Another option for B.S. and M.S. chemists in instrumentation companies is in field service. People in this area go out to customer sites to solve problems and repair equipment. Many of these positions used to be filled by electrical and electronics engineers, but today some laboratory instrumentation companies are looking to chemists.

"If you're really good with your hands and like fixing things and if you have a real technical bent and mechanical aptitude, field service is a good choice. We have a whole raft of field service engineers who go into customer sites and take care of whatever concerns they have," Smith says.

Chaykovsky explains that "20 years ago, the instruments were made with resistors and capacitors and were put on boards. Engineers came with scopes and spare parts and fixed the boards in the customer's lab. "Back then," he continues, "those jobs needed somebody who knew electronics. That has changed. Today, all boards use surface-mounted devices that are typically made via robotics.

"Because of the nature of these parts, we no longer do board repair at the customer's site; we do board exchanges to repair a problem. So we've really shifted from electrical engineers to chemists in these positions. Fixing problems tends to be quick, but finding out what's wrong requires looking at the output of the experiment and relating the failure to something in the spectrometer," he says. At Bruker BioSpin, about one-third of the field engineers have advanced chemical degrees.
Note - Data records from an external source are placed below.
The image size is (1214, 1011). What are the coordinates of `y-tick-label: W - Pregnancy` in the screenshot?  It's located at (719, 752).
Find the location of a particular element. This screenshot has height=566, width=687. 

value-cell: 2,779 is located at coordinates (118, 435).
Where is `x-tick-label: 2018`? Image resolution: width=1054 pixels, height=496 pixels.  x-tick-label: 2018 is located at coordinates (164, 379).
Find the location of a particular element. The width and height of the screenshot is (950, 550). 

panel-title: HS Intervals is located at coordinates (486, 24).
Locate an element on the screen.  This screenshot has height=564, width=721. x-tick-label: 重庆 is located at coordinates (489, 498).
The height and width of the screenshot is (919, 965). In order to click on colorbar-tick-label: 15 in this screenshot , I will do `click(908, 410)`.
Chaykovsky believes that field service is one of the most difficult jobs because "you are in front of the customer, typically when the system has failed, and, candidly, everybody is on edge, and everyone is under the gun to get things fixed." He adds that the job is stressful and requires a lot of travel, so it's not for everyone. However, these jobs can provide tremendous satisfaction to mechanically minded problem solvers who like customer interaction.
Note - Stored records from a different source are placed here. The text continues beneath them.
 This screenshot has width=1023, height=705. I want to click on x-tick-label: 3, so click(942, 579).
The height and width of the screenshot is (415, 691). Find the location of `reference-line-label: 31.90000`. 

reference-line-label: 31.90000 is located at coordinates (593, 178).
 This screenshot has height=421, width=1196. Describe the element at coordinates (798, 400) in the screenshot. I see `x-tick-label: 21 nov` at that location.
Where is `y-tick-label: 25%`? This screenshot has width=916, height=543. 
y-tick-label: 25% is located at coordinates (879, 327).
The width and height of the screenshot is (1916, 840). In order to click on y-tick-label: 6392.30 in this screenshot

RECRUITERS for instrumentation companies look all over to fill their various jobs. Some of the resources they explore include http://www.monster.com, http://www.hotjobs.com, http://www.cen-chemjobs.org, classified advertising, and career fairs. In addition, many hires are initiated through networking.

Some companies have co-op programs with universities. For example, Thermo Electron has a strong co-op program with Northeastern University, which works well for both university and company.

Walsh notes that it is harder for him to fill jobs now than it was 15 years ago--but that "good candidates are still out there. A lot of departments have shifted their budgets more toward life sciences. Because of this shift, it can be difficult for a professor to get funding to do research in the kind of instrumentation that we need," he explains. "For the bio side of our company, it's easy--everybody's doing that kind of research."

What's hot as far as instrumentation technologies go is cyclical, but in the next five or 10 years, the industry will be challenged to move toward problem solving. "The instrumentation is easy to use. Now, customers can use our systems in whatever way they need to get more information and go farther down the path to getting toward the solution they want as opposed to just collecting data," Chaykovsky says. "We are not only going to acquire data but will go farther down in terms of analysis and providing solutions."